L’un d’eux disait : « Quand les cloches sonnent, je m’habille toujours et je vais là où ça sonne ! » Il le faisait effectivement. Quel que fût l’office, catholique ou protestant, il était donc là, y compris aux funérailles de gens qu’il ne connaissait pas, solidaire pour avoir répondu à un appel lancé à tous vents. Belle façon de vivre le temps, faisant sens, pour moi aujourd’hui à la retraite…. Pourquoi pas ? 

Un autre, ayant écouté une femme triste qui lui disait, de son mari malade, que « la Faculté » – sous entendu de Médecine – l’avait « condamné » (″estimé incurable″), déclara, abrupt : « Dieu a encore son mot à dire là-dedans ! »

Un autre encore, détenu, apostrophé par un gardien qui lui demandait ce qu’il faisait près des fils électriques en limite du camp de concentration, répondit : «  J’essaie de lancer des idées positives dans le monde. » Et si ma prière devenait ceci ? 

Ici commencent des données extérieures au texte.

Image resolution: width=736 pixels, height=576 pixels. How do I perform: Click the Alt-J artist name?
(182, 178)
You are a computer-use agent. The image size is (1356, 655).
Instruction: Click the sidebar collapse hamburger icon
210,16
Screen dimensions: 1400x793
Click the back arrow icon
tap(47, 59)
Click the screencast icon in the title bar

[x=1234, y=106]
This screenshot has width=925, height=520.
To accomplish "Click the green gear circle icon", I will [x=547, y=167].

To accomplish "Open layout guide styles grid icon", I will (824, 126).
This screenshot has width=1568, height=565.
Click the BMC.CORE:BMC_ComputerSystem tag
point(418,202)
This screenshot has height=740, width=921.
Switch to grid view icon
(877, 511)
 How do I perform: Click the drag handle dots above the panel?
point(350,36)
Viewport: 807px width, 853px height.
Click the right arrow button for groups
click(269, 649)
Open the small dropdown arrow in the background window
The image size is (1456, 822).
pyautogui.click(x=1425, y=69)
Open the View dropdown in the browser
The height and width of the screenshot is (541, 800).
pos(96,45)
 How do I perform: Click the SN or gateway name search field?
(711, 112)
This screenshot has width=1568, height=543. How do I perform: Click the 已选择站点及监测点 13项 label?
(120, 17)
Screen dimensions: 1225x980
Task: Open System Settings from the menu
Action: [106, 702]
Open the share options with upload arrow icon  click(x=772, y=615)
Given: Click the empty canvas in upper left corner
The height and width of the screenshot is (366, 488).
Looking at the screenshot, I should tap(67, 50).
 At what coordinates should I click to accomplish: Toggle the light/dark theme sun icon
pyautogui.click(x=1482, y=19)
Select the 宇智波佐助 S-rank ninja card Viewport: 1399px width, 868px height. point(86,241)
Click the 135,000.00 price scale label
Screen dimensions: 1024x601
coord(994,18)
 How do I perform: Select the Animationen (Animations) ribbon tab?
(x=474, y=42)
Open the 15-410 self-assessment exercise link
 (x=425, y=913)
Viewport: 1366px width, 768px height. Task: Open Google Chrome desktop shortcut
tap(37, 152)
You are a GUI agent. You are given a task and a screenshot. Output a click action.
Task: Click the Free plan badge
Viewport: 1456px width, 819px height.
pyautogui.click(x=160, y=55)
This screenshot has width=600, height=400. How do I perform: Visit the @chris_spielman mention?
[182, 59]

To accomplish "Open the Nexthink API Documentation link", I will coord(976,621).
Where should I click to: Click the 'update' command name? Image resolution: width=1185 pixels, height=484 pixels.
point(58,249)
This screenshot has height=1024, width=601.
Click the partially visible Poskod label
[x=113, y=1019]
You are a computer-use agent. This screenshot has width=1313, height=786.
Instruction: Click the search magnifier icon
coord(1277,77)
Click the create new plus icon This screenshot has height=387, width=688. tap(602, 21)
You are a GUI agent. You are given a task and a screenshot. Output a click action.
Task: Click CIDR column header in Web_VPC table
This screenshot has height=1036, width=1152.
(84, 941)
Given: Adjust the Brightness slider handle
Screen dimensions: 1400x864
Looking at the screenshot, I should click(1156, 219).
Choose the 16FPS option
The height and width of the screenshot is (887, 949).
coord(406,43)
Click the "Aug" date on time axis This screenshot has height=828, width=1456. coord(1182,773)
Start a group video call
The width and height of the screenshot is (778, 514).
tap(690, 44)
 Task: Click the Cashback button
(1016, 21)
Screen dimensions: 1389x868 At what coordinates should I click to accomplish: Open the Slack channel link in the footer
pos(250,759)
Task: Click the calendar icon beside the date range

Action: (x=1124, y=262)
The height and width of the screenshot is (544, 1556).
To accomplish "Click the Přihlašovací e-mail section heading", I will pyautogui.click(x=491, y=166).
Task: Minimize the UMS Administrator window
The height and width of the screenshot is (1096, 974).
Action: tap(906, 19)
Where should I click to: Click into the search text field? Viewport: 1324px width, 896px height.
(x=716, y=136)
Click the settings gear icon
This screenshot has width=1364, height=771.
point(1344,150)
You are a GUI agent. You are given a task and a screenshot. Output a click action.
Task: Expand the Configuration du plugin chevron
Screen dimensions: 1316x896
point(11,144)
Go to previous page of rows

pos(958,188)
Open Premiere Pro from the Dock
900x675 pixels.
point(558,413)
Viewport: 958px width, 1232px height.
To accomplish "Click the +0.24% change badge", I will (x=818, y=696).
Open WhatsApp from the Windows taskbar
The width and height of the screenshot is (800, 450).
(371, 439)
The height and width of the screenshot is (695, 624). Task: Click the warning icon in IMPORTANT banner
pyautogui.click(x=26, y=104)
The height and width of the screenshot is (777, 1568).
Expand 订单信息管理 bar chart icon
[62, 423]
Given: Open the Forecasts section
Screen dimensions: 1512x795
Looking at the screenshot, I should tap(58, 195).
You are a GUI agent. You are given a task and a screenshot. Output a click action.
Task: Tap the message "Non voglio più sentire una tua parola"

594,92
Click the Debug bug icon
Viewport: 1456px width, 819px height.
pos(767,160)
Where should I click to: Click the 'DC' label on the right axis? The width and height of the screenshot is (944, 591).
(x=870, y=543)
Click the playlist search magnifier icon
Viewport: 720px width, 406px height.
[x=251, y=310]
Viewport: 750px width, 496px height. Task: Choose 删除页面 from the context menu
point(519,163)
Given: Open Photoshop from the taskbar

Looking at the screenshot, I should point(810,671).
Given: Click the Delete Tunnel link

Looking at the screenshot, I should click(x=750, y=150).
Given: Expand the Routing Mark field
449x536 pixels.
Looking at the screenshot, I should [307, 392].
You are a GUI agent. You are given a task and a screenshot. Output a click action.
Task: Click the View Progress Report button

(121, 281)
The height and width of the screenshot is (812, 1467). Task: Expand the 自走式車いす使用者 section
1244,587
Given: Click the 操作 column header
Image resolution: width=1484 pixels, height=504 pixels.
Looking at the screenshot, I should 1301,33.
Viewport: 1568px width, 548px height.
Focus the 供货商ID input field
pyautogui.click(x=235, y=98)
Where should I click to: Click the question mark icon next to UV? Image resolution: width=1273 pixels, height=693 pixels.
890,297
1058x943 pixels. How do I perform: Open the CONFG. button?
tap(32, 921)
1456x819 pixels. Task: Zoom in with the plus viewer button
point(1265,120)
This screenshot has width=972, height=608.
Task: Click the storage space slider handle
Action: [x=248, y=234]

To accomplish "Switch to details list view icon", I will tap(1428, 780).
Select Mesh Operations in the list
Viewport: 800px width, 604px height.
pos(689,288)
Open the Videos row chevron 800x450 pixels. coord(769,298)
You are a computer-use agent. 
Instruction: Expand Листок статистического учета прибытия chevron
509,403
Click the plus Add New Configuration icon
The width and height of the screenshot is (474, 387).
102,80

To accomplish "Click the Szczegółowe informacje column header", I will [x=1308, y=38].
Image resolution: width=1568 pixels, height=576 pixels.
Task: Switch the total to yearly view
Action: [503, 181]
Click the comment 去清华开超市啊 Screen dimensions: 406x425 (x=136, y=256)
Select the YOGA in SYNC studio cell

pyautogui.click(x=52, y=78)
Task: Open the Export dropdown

Enfin, il y a cette parole, qui me parle tant aujourd’hui, en ce temps où je puis voir avec du recul ma propre existence. Le pasteur parlait d’une femme jeune dont la vie semblait fort mal engagée, cassée par un destin contraire dès les premières années. Il dit : « Dieu a pour elle autre chose ». Je souscris en ce qui me concerne. Je puis tranquillement dire que Dieu, pour moi, a eu autre chose, autre chose de très beau aussi. J’ai reçu un bonheur tout différent du bonheur des autres, un bonheur que je ne voulais pas, un bonheur dont personne n’aurait voulu ni ne voudrait, mais un bonheur quand même, voire un bonheur magnifique - ce qui signifie ″beau en grand″ -, privilégié.